→ **The request**
Report every line below that contains the string "size", copying each one in full.

Source data
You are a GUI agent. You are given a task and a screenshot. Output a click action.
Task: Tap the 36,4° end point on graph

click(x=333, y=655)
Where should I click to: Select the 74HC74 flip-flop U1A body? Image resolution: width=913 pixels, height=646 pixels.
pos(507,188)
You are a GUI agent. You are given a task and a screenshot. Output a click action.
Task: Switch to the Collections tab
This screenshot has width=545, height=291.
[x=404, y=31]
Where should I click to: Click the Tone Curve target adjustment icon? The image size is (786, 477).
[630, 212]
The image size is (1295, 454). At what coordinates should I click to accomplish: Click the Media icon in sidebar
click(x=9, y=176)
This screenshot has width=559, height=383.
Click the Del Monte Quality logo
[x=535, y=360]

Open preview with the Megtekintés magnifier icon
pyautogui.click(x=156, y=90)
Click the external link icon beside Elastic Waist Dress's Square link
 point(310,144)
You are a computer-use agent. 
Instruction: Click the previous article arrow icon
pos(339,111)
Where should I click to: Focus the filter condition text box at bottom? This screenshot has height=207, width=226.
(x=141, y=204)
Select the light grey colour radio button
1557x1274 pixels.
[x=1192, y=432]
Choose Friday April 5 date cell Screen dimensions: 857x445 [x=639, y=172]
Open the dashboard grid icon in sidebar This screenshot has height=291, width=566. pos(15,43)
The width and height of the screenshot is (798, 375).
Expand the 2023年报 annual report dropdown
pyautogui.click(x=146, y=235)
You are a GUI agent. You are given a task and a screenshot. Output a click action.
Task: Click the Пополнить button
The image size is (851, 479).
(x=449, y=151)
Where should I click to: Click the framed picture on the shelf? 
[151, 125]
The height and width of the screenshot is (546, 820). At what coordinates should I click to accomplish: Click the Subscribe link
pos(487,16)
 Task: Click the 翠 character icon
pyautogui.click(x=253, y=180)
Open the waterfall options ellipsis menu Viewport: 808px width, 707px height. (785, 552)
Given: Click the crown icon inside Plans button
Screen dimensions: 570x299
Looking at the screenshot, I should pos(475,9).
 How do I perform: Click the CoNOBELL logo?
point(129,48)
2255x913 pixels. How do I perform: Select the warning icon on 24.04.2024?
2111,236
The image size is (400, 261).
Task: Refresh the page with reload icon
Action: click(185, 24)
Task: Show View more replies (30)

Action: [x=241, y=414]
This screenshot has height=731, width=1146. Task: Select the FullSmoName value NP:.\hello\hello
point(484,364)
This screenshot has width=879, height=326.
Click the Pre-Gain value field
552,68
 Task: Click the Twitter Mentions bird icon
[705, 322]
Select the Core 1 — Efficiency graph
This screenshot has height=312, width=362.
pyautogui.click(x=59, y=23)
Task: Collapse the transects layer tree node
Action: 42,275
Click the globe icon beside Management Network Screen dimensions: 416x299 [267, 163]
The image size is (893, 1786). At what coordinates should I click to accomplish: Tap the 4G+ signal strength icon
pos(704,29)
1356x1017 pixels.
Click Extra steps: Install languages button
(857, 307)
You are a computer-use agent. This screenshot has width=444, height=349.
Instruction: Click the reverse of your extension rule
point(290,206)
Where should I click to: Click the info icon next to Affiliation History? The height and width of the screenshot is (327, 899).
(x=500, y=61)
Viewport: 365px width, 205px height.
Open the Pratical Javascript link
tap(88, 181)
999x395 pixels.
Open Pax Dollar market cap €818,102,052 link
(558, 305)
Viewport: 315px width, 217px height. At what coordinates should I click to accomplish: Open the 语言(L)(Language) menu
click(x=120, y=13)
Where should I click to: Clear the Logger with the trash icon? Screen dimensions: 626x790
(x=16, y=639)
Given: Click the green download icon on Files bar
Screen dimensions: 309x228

→ **Written reply**
Where should I click to: Click the Tone Curve target adjustment icon? The image size is (786, 477).
The image size is (1295, 454). At what coordinates should I click to accomplish: Click the Media icon in sidebar
The image size is (851, 479).
The image size is (400, 261).
The image size is (893, 1786). At what coordinates should I click to accomplish: Tap the 4G+ signal strength icon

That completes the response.